Detroit/Windsor Graduates present Ukrainian of the Year Award
by Stephen M. Wichar Sr.
DETROIT - An overflow audience came to see Victoria Hruszkewycz receive metropolitan Detroit's coveted and prestigious Ukrainian of the Year Award. The sponsoring organization, the Ukrainian Graduates of Detroit and Windsor, for the 58th consecutive year presented its scholarships. Nine Ukrainian students received the 1997 stipends.
The ceremonies began with a cocktail hour. As guests munched on hors d'oeuvres, Lexie Nordstrom and Nataline Kujan, who recently established the Bandura School of Detroit, played favorite Ukrainian selections on their banduras. The popular Zoloti Dzvony (Golden Bells) Song Ensemble, under the direction of Olga Dubrivny-Solovey, also entertained the audience with its informal style of singing.
The banquet program was opened by Dr. Jaroslaw Sawka, president of the graduate's organization. "We must maximize our efforts in cultivating young minds so that they can become our leaders of tomorrow," he said.

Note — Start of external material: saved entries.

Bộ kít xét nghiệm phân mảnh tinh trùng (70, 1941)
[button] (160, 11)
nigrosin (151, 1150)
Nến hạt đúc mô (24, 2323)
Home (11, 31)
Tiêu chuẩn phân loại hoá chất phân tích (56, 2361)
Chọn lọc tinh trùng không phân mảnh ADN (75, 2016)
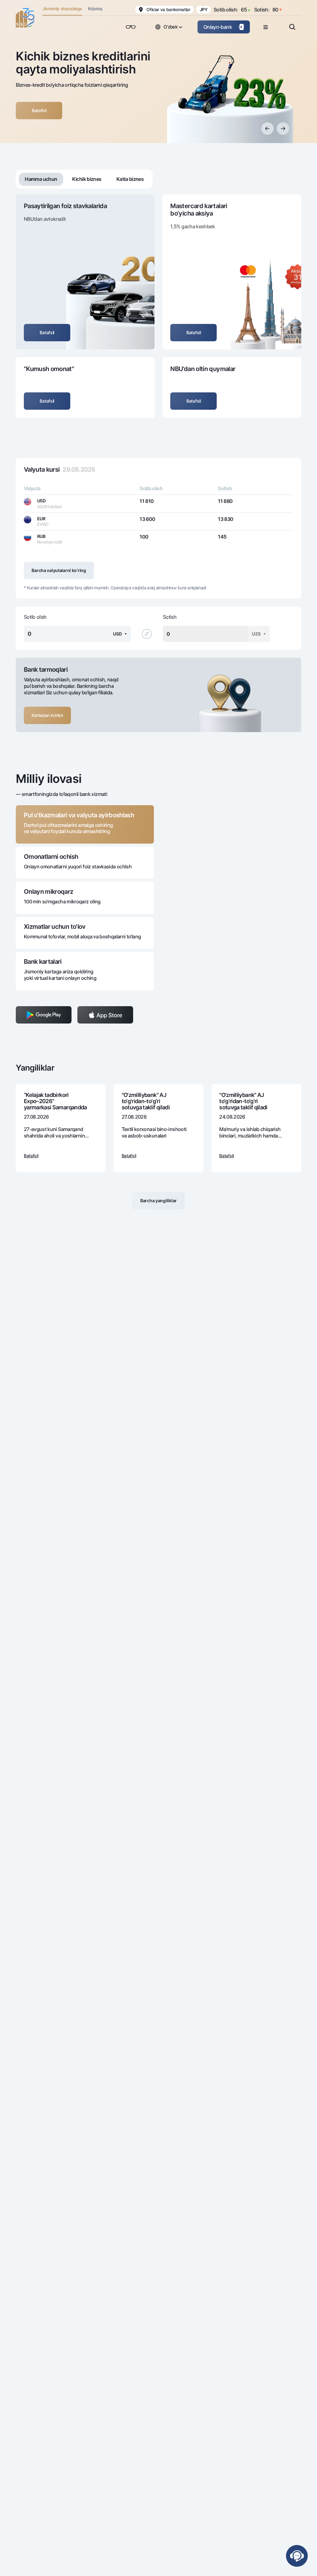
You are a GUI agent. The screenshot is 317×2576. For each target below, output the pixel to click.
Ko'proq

He also introduced Stephen Wichar as the master of ceremonies who welcomed guests and the banquet steering committee and then called on the audience to rise for toasts to the people of the United States and their president, to the people of Canada and their queen, and to newly free and independent Ukraine. Bishop Alexander Bykovetz of the Ukrainian Autocephalous Orthodox Church offered the invocation.

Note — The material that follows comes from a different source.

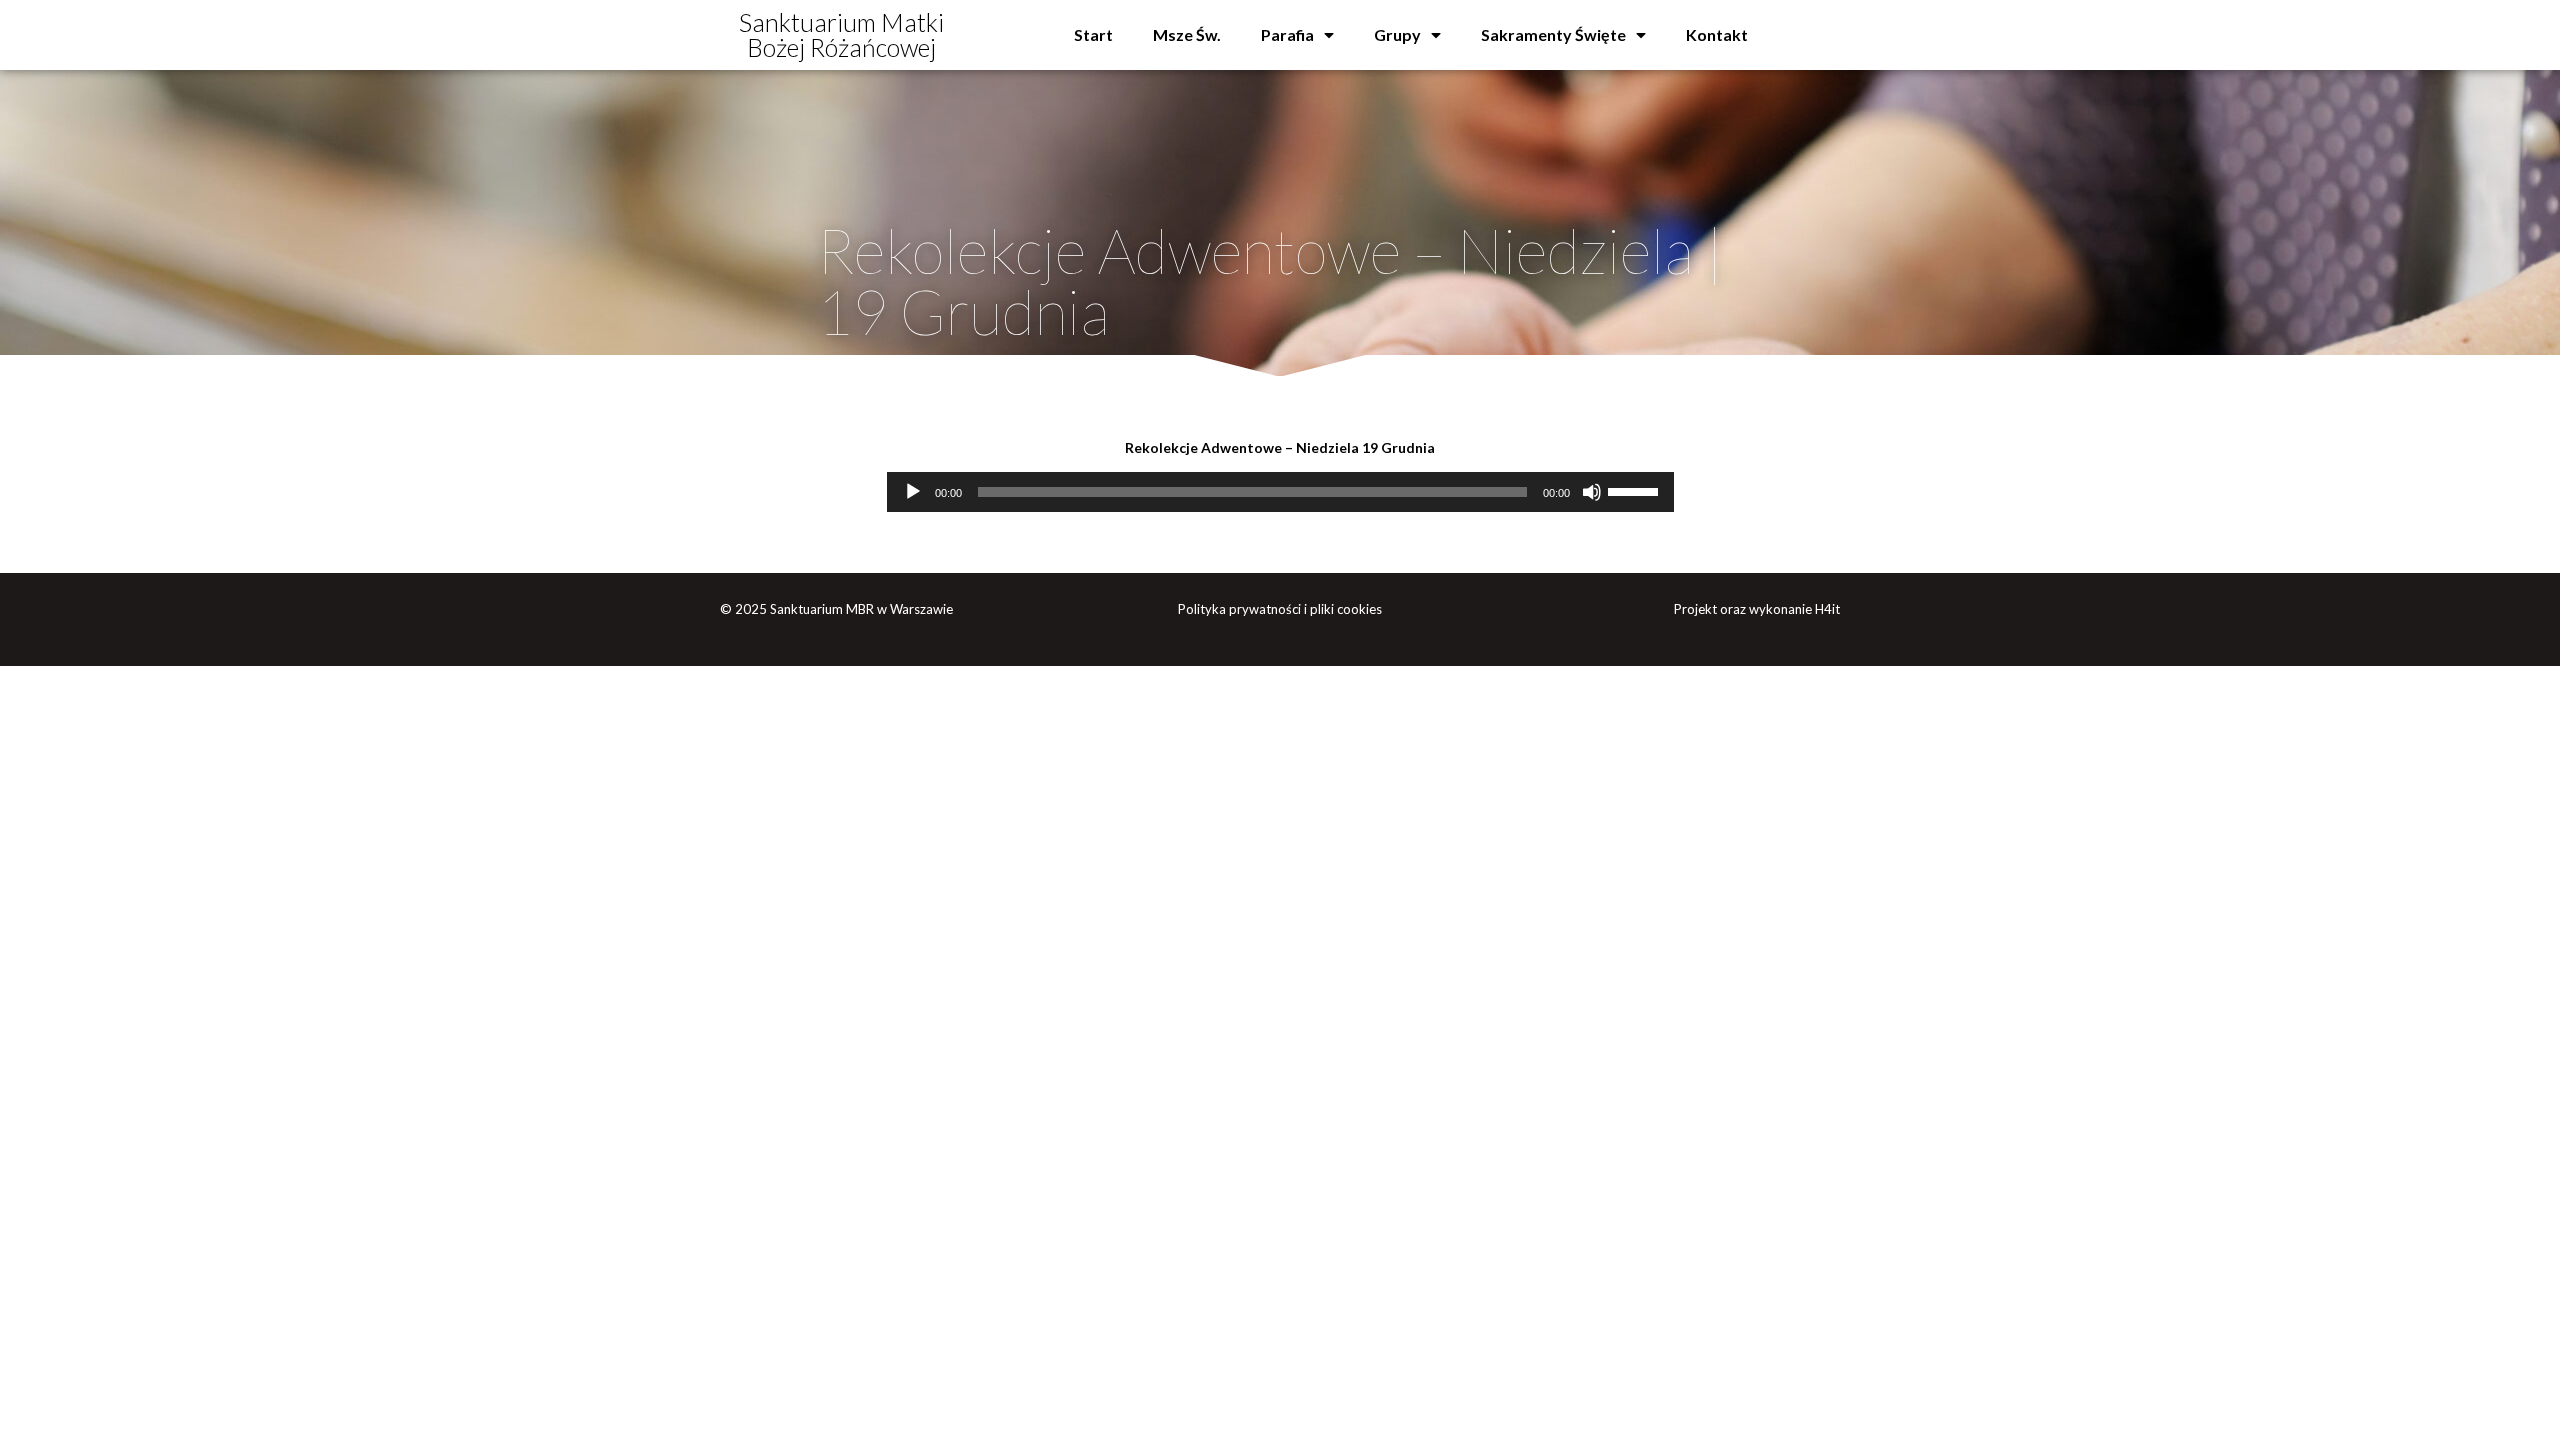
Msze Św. (1187, 34)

Serafina and Tito Marzotto, chairpersons of the Scholarship Committee, assembled all the scholarship recipients at the dais. Each student spoke briefly about his or her educational objectives. The following students were recognized: Rachel Calcaterra, Michigan State University (psychology); Natalia Celuch, Oakland University (exercise science); John Fedynsky, Georgetown University (business); Joanna Horbal, University of Western Ontario (foods and nutrition); Katherine Anna Korol, Wayne State University (public relations); Yuliya Koval, Oakland Community College (business information systems); Melania Kraska, University of Michigan (child psychology); Andrew Jurij Sawka, Central Michigan University (automotive design); and Larissa Snihurowicz, University of Windsor (nursing).
As the chairman of the Ukrainian of the Year Award Committee, Mr. Wichar introduced the 1997 Ukrainian of the Year. Ms. Hruszkewycz, a registered nurse, is an infection control practitioner and works in the Department of Epidemiology at William Beaumont Hospital, in Royal Oak, Mich.
"Her educational and professional experiences are voluminous and extensive," Mr. Wichar noted, listing her work in emergency practice, oncology units, research in microbiology and other research programs. Ms. Hruszkewycz is a member of many professional organizations, from which she has received numerous honors. She has successfully presented abstracts and other papers at scientific meetings, has several professional publications to her credit, and has served as a guest lecturer.
"One of the high points in Ms. Hruszkewycz's career was the epidemiological investigation of the effect of radiation on the eyes of children affected by the Chornobyl accident," noted Mr. Wichar. "In this ongoing research, Ms. Hruszkewycz was a member of the international collaborative study team working with the Ukrainian Ministry of Health. Working in the 'hot zone' of Chornobyl, Ms. Hruszkewycz worked with a volunteer team sponsored by the Tri-State Committee Children of Chornobyl Relief Fund, University of Pittsburgh.
"As the immediate president of the Ukrainian Nurses Association of Michigan, Ms. Hruszkewycz along with her colleagues, spearheads the Veselka Project. This committee has studied and implemented a Ukrainian extended-care facility for elderly Ukrainians who need medical help. This community-wide endeavor promises to have a major impact in metropolitan Detroit."
After calling Ms. Hruszkewycz to the podium, Mr. Wichar also asked her son, Timko, and mother to join the honoree for the plaque presentation. A thunderous standing ovation greeted Ms. Hruszkewycz, who thanked the Ukrainian Graduates and the audience for the high honor bestowed on her.
"I want everyone to know," that I have a profound and very deep commitment to my God and country, and to my people." she said. "I will continue to use my talents, whatever they may be, to serve both children and elderly alike. Thank you for your trust and confidence."
The 58th anniversary dinner concluded with a benediction by Bishop Bykovetz.